> [Challenge 1]
Extract the passage of the film descriptions from "Eid by Yousef" to "changes his life." word for word.

--- begin Text ---

Eid by Yousef Abo Madegem is the first feature film directed by a member of the Bedouin community. It tells the story of a young man who was sexually assaulted as a child and dreams of opening a theater, and who faces a crisis when his parents announce they are arranging a marriage for him.

Neither Day Nor Night

Neither Day Nor Night by Phinehas Veuillet is about a high-school student from an observant Mizrahi family from France who is not accepted by an Ashkenazi yeshiva, and this rejection sets off a chain of events that changes his life.

--- end Text ---
--- begin Data rows ---

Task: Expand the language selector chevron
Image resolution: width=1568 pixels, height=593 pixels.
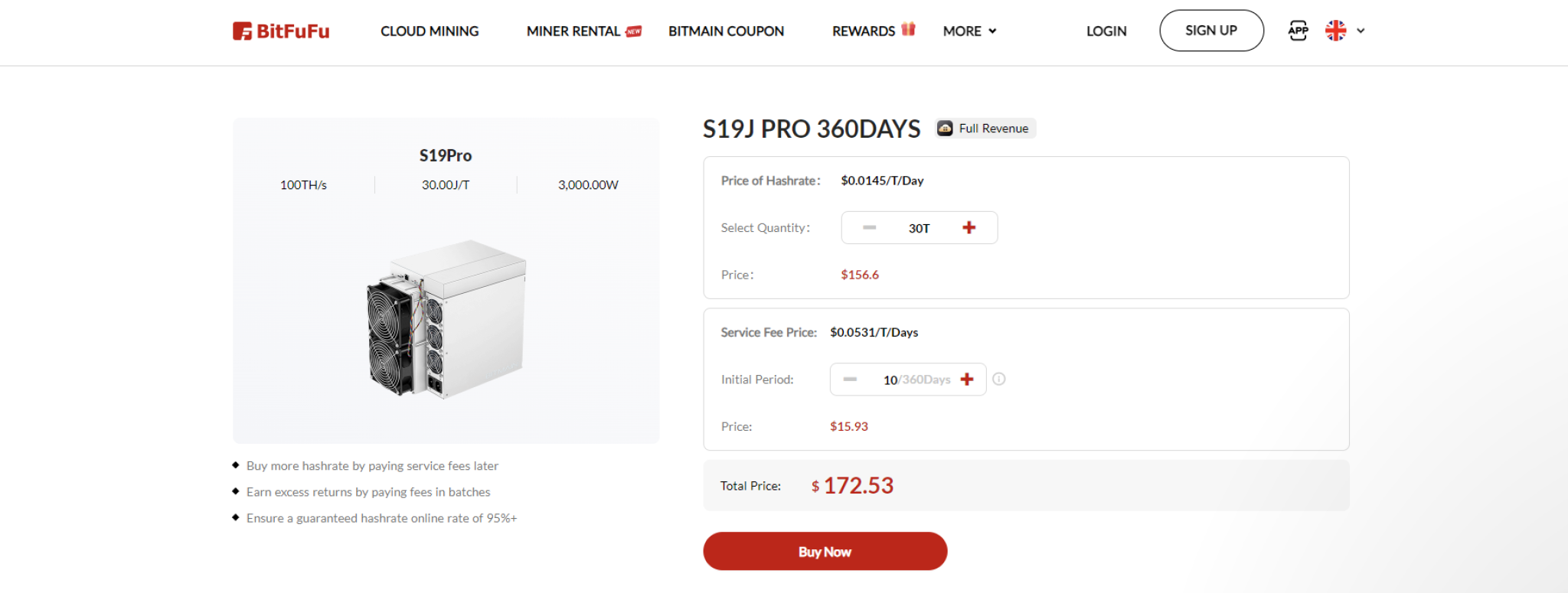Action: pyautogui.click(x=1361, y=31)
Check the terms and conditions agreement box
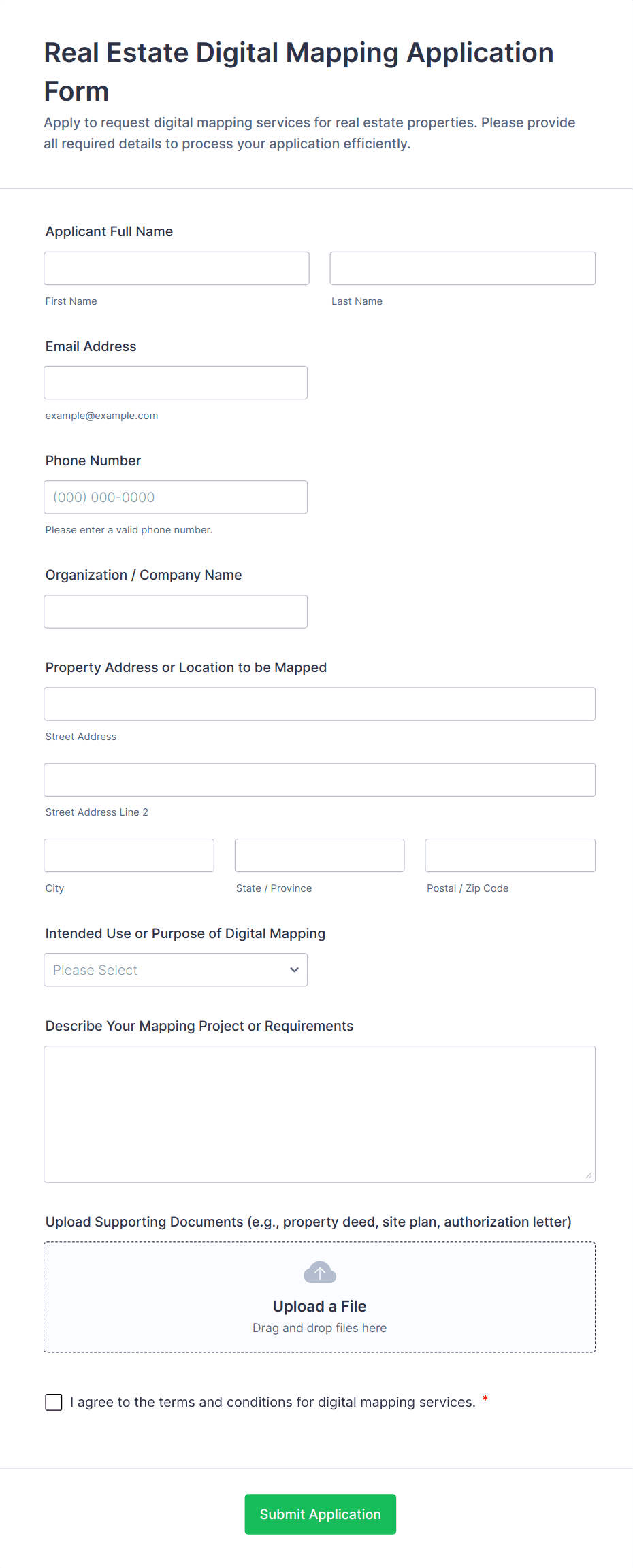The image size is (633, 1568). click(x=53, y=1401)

--- end Data rows ---
--- begin Data rows ---

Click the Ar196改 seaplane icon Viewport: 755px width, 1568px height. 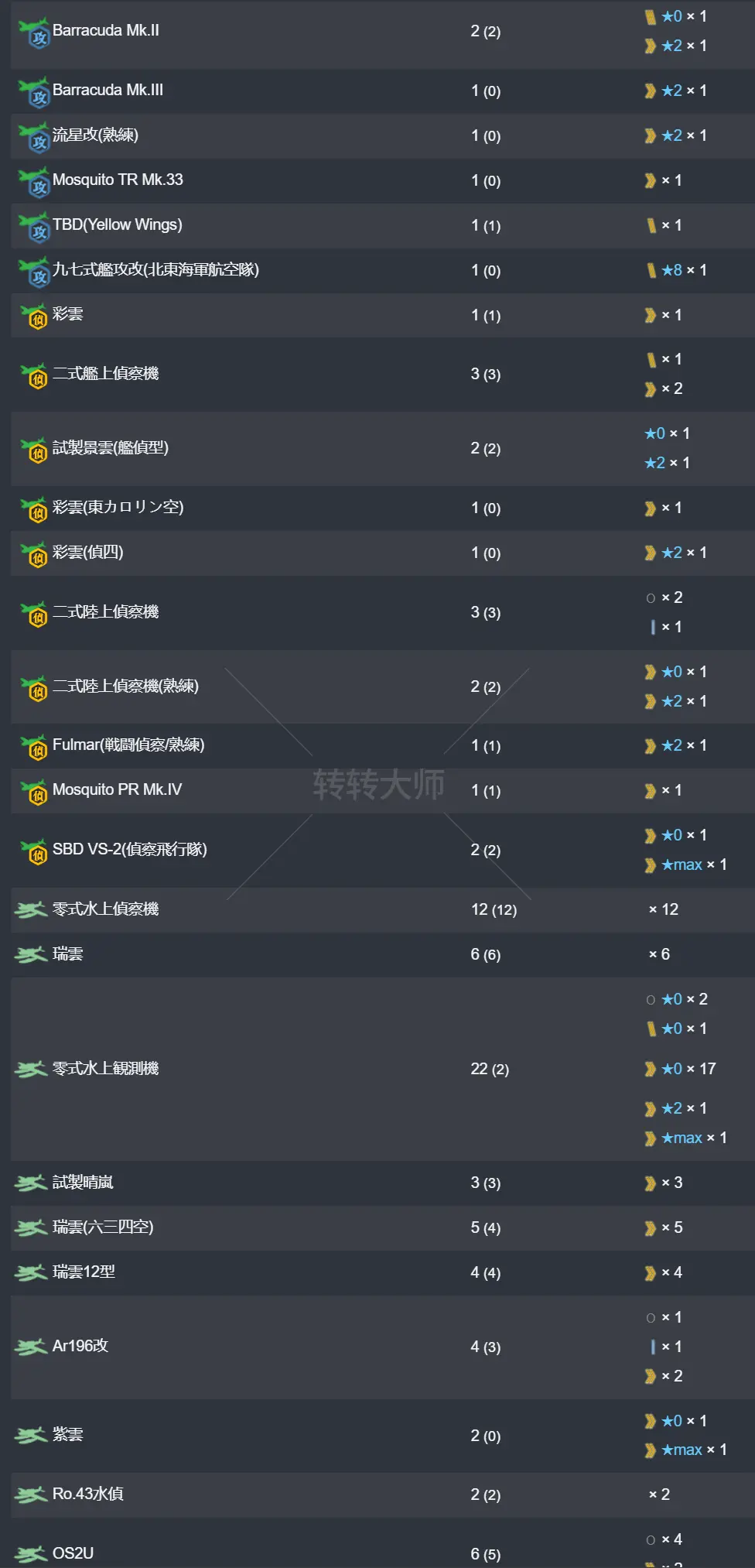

--- end Data rows ---
--- begin Data rows ---

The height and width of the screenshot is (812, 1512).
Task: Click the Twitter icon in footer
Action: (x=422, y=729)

--- end Data rows ---

> [Challenge 2]
Copy the records from the line with "Task: Expand the language selector chevron" to the line with "The image size" exactly as they appear, and leave out the pictures.

> [Written response 1]
Eid by Yousef Abo Madegem is the first feature film directed by a member of the Bedouin community. It tells the story of a young man who was sexually assaulted as a child and dreams of opening a theater, and who faces a crisis when his parents announce they are arranging a marriage for him.

Neither Day Nor Night

Neither Day Nor Night by Phinehas Veuillet is about a high-school student from an observant Mizrahi family from France who is not accepted by an Ashkenazi yeshiva, and this rejection sets off a chain of events that changes his life.

> [Written response 2]
Task: Expand the language selector chevron
Image resolution: width=1568 pixels, height=593 pixels.
Action: pyautogui.click(x=1361, y=31)
Check the terms and conditions agreement box
The image size is (633, 1568). click(x=53, y=1401)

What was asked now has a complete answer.